CREOpoint

Property Week

Miami’s vice is a microcosm of America’s property bubble

By Steve Cuozzo

The enormity of the US property meltdown strikes you in Miami as it does nowhere else. There might be more unsold homes in southern California and Las Vegas, but the debacle looks worse in south Florida for a simple reason: the tens of thousands of new units concentrated in clusters of dark, hovering, 40- to 50-storey towers

This week, the Miami Herald drew snickers with a story headlined, ‘Downtown Miami condos filling up fast.’ Citing an analysis by the city’s Downtown Development Authority, it touted the fact that 63% of the 21,616 condo apartments completed since 2003 are now occupied by buyers or renters, and 62% have been sold.

To the relief of many, the overall south Florida inventory has declined slightly. But only in Miami would it be considered good news that 38% of flats in new skyscrapers are vacant.

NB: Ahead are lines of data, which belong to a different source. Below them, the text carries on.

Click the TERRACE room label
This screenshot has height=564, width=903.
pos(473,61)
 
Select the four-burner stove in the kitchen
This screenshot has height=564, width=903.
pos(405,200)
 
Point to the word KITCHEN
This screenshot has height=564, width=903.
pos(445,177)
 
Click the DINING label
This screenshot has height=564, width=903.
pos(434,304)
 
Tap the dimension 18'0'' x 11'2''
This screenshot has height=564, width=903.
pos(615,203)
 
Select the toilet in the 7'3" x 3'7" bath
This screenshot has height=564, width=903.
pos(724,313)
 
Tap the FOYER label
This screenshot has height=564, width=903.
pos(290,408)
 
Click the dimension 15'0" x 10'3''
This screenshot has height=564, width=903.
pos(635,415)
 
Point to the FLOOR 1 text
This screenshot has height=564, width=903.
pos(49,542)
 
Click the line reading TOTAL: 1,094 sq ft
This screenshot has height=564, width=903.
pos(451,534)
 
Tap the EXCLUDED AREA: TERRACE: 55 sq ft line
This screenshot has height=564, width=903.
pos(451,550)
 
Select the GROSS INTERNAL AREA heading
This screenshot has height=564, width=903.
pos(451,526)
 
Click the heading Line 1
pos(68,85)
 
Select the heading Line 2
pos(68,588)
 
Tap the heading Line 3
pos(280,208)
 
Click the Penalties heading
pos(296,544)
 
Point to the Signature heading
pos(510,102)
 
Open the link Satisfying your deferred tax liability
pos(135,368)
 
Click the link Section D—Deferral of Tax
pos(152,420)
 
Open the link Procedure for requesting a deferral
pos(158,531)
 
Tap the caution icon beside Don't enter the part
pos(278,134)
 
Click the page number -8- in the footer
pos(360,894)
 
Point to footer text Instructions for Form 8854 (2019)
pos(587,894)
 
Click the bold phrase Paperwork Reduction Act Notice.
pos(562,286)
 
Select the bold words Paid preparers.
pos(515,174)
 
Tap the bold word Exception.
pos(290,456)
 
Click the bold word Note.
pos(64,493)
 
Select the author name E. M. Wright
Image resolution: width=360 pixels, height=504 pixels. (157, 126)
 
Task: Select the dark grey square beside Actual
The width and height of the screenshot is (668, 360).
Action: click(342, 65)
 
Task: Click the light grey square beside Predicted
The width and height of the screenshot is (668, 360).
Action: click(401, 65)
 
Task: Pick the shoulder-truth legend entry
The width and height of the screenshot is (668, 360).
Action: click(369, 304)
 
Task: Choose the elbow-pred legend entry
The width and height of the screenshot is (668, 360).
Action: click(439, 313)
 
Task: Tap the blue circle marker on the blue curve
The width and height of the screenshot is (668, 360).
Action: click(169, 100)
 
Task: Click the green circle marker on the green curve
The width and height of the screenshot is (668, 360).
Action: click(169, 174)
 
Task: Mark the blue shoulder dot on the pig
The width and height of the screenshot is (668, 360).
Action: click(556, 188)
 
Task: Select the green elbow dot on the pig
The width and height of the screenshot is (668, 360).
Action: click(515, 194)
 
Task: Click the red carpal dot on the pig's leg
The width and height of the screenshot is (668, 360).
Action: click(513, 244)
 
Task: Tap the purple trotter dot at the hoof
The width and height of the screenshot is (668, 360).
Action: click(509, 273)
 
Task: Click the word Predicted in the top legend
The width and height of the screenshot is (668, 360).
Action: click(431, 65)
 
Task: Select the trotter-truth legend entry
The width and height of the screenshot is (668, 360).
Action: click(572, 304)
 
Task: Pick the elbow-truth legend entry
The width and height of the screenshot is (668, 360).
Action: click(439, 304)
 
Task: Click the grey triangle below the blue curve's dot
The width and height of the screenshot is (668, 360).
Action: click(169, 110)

More tellingly, the crisis is most acute in the newest properties. Of the 21,616 apartments included in the survey, 11,800 came on to the market in 2008 or earlier this year — of which a mere 36% have sold, many at drastically reduced prices. And by the end of 2009, 1,300 more units that are under construction will join the party.

Beach ball

The Miami glut is not to be confused with the situation in Miami Beach, on the eastern side of Biscayne Bay and a 10-minute causeway drive away. Despite the tendency of many who dwell in colder climes to perceive all of south Florida as a homogeneous blur of palm trees, they are distinct cities with separate municipal governments and dissimilar property outlooks.

The Miami Beach market, which includes celebrity-studded South Beach with its famed art deco architecture, is holding up better than Miami. The Florida Association of Realtors found that while the median sale price of existing condos in the greater Miami area was a mere $151,000 (£92,190), those in Miami Beach typically command between $500,000 (£305,135) and $5m (£3m).

Miami Beach is not immune to slashed prices and stalled developments. An empty lot across from the spectacular, thriving new Gansevoort South resort hotel on the ocean front is one of numerous sites where craters and windowless and roofless facades testify to the bursting of the bubble.

There are foreclosures, too. Condo Vultures, a real estate consultant and brokerage founded to exploit the battered market, says that last month nearly three dozen homes in South Beach alone were foreclosed for nonpayment on a total of $14m (£8.5m) of mortgage financing.